───── DATA EXCERPTS
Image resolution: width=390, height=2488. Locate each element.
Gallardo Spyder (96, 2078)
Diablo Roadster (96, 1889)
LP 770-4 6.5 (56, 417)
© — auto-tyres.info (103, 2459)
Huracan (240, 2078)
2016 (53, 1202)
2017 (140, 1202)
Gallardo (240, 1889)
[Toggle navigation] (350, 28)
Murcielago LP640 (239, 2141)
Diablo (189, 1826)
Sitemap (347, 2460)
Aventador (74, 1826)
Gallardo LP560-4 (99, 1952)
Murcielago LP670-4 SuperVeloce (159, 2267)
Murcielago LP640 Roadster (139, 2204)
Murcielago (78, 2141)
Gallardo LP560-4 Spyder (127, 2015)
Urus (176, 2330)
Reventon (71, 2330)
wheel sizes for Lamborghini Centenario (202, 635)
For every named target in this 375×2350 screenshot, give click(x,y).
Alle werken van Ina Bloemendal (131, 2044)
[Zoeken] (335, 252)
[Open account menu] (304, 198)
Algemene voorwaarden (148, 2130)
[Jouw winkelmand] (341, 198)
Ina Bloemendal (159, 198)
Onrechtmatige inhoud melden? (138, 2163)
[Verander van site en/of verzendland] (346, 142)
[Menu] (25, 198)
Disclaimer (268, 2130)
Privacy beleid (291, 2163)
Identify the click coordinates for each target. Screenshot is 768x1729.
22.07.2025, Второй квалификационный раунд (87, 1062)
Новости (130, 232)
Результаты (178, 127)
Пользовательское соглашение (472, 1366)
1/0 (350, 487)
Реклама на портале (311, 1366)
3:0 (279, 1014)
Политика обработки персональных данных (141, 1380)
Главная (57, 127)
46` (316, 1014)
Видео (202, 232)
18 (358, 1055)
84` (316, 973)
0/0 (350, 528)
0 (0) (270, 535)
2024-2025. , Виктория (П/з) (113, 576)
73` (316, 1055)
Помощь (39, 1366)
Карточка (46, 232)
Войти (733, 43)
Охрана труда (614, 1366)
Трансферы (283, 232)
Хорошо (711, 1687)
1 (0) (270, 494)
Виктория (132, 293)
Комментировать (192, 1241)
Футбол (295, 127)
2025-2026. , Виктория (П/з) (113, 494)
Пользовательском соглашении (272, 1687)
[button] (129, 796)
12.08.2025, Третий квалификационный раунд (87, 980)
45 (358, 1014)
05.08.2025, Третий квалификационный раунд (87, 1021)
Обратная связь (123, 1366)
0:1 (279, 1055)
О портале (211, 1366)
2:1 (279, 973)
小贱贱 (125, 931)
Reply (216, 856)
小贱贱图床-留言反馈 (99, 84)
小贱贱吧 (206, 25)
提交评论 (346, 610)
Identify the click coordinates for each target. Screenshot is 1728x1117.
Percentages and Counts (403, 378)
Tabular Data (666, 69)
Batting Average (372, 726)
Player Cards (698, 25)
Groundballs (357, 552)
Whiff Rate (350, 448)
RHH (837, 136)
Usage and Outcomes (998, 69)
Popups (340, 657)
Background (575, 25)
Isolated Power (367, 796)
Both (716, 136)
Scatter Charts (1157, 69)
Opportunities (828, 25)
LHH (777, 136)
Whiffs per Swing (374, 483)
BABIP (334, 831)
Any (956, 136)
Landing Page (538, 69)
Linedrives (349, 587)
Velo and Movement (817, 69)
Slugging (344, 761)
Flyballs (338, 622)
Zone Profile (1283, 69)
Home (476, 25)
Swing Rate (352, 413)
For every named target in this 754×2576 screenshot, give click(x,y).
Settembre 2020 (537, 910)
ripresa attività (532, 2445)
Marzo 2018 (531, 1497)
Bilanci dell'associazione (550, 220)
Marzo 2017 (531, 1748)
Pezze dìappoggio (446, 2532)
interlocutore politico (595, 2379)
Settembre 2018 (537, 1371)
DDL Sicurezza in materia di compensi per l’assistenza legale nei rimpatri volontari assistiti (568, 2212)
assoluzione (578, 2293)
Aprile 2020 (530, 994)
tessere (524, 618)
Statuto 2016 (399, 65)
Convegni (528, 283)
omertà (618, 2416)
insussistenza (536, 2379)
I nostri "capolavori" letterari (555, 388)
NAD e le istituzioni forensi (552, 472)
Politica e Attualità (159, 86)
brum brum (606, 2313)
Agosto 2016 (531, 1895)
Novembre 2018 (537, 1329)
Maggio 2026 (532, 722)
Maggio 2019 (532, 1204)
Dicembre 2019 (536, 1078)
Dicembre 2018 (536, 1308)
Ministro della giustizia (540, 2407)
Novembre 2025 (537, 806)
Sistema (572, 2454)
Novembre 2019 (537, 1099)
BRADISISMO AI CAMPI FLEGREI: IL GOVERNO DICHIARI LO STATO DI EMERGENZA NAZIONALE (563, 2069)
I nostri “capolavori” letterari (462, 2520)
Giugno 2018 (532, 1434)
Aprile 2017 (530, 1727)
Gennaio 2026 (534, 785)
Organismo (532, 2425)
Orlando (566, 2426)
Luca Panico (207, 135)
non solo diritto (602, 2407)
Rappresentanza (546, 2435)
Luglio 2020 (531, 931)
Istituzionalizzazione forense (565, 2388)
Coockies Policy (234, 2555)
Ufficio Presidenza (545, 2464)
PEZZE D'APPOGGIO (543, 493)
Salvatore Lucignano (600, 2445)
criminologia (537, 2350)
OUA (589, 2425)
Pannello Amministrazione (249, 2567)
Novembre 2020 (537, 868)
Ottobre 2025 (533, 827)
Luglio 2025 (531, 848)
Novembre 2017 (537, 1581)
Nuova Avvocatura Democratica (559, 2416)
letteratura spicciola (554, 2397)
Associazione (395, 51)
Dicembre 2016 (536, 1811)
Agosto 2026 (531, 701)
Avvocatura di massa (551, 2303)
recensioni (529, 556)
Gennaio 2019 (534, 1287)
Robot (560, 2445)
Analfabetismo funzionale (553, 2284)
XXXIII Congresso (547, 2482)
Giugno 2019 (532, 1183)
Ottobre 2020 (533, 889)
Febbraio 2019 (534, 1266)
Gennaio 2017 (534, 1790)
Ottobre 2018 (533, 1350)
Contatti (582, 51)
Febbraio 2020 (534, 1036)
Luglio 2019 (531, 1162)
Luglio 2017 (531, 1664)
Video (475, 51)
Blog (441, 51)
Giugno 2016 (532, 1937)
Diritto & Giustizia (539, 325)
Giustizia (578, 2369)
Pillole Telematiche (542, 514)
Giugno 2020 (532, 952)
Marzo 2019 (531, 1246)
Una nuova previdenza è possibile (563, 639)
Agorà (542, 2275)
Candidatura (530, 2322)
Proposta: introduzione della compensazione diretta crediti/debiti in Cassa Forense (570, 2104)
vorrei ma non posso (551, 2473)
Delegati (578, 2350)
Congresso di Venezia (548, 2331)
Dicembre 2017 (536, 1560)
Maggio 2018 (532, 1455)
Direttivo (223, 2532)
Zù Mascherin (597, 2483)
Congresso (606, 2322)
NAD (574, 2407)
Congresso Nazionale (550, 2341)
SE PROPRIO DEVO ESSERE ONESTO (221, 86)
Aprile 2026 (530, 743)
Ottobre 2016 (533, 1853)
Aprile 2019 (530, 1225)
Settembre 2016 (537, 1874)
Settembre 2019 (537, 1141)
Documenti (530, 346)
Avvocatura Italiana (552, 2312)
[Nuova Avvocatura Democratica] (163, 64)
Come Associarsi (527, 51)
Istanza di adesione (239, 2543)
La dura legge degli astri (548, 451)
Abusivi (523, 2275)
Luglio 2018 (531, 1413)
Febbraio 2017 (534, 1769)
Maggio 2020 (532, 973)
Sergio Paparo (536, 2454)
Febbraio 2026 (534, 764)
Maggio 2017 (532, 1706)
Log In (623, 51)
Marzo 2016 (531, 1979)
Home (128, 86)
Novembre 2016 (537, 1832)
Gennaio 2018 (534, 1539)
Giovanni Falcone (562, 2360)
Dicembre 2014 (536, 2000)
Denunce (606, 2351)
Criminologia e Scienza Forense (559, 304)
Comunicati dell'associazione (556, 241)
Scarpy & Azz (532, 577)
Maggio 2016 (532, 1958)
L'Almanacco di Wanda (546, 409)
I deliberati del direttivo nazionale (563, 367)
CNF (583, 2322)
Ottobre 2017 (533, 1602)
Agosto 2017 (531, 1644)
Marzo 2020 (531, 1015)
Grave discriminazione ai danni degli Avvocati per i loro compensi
──────────
WHAT YOU SHOULD DO:
Your response should contain each line of the entries above that holds the string "degli".

OUTPUT FOR THIS EXERCISE:
La dura legge degli astri (548, 451)
Grave discriminazione ai danni degli Avvocati per i loro compensi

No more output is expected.